Arrêtez de chauffer l’air : une manière plus intelligente de gérer la chaleur des semi-conducteurs
Soyons honnêtes : les fours à convection traditionnels ne sont en réalité que de grandes boîtes qui chauffent chaque molécule d’air à l’intérieur, rien que pour atteindre la température idéale pour un petit wafer. C’est un gaspillage énergétique énorme.
Nous avons trouvé une méthode meilleure. Au lieu de chauffer toute la pièce, nous utilisons des lampes infrarouges à ondes courtes pour chauffer directement la surface du wafer. C’est un peu comme passer d’un radiateur classique à une lampe chauffante : on cesse de gaspiller de l’énergie pour chauffer les parois de l’appareil, et on dirige cette énergie là où elle est vraiment nécessaire.
Le pouvoir du chauffage par rayonnement
Les lampes à ondes courtes fonctionnent à une fréquence plus élevée. Cela signifie que l’énergie pénètre dans le substrat, plutôt que de rester simplement à sa surface. On atteint ainsi plus rapidement la température souhaitée. Lorsqu’on travaille dans une « usine verte », chaque kilowattheure compte. En utilisant des lampes à haute densité d’énergie, on réduit considérablement la consommation d’énergie. C’est rapide… vraiment rapide.

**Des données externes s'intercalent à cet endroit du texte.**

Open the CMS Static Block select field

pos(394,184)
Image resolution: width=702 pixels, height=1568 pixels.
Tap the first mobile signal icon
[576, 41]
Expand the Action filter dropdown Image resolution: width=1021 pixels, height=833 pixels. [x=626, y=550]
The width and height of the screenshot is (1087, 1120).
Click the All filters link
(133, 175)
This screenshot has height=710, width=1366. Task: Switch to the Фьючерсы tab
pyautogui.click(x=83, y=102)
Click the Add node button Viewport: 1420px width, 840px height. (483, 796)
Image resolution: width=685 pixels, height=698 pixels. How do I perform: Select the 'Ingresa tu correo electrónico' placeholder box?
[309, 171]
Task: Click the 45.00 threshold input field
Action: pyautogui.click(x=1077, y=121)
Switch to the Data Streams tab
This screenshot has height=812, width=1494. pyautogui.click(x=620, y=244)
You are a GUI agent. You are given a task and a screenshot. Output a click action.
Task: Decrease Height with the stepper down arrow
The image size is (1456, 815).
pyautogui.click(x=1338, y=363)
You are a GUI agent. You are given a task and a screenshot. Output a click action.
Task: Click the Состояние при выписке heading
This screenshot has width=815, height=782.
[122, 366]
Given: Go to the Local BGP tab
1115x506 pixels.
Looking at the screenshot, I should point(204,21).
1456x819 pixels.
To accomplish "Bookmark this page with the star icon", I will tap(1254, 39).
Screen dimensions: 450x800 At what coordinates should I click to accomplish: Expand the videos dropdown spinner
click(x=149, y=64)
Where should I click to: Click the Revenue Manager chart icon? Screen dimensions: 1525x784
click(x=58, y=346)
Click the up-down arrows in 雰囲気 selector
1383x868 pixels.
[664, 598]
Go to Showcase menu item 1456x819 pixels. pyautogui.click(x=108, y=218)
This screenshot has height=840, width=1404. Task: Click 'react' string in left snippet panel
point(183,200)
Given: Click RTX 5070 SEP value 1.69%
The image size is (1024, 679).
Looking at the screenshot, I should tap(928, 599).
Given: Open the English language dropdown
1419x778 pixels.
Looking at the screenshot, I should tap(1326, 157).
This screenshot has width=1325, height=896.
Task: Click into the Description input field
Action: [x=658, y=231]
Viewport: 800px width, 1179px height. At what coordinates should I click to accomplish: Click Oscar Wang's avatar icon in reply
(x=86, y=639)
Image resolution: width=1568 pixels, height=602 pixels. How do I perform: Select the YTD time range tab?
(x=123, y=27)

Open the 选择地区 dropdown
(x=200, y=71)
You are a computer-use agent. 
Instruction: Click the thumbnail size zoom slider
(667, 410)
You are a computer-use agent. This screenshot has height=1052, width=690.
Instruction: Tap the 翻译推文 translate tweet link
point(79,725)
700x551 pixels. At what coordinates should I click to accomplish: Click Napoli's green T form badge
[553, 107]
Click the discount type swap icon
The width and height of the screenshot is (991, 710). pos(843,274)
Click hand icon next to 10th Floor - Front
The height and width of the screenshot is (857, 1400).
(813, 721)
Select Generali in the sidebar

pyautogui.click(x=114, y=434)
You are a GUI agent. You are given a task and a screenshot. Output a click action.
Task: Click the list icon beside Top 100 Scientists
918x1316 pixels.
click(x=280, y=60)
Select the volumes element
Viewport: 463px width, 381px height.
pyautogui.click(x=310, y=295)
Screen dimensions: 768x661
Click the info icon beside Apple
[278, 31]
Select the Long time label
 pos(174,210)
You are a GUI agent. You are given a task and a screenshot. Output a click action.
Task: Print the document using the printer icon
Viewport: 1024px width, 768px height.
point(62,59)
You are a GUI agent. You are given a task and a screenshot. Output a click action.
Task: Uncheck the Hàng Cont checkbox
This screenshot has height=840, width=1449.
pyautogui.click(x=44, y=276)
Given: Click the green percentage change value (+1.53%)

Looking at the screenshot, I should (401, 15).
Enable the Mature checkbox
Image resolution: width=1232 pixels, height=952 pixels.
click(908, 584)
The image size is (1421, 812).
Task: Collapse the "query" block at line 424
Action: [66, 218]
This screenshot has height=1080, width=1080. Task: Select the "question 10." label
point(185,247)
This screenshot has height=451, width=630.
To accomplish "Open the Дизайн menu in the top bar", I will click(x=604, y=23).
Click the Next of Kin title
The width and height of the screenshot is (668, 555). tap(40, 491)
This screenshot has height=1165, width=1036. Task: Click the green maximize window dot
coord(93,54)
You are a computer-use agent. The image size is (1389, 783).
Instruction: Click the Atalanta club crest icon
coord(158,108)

Et cela change complètement le calcul de la facture d’énergie.
Qu’y a-t-il vraiment à l’intérieur de la lampe ?
Nous ne faisons pas de compromis en termes de qualité. Nous utilisons des enveloppes en quartz de haute pureté, ainsi que des systèmes halogènes pour éviter que les filaments ne s’usent trop vite. Le gaz halogène joue ici un rôle crucial : il empêche le tungstène de s’évaporer trop rapidement. Sans lui, les tubes noirciraient avec le temps et perdraient leur efficacité. De plus, nous utilisons des revêtements spéciaux pour ajuster la longueur d’onde. Nous voulons que le silicium ou le photorésiste absorbe la chaleur, plutôt que de la renvoyer vers l’équipement.
Les difficultés liées à l’intégration
On ne peut pas simplement remplacer une ampoule et penser que c’est suffisant. Il faut aussi tenir compte du réseau électrique. Ces lampes à haute puissance consomment beaucoup d’électricité dès qu’elles s’allument. Si l’on ne choisit pas correctement les alimentations électriques et les contrôleurs PID, les disjoncteurs se déclencheront sans cesse. Il faut également veiller au système de refroidissement : les lampes produisent beaucoup de chaleur. Si les systèmes de refroidissement ne sont pas adaptés, les extrémités des lampes risquent de brûler, ou pire, le tube en quartz pourrait se fissurer sous la pression.
Mais une fois tout ajusté ? Les temps de traitement diminuent. Des phases de chauffage plus courtes signifient moins de CO2 émis dans l’air pour chaque unité produite. C’est simplement une façon plus propre de travailler.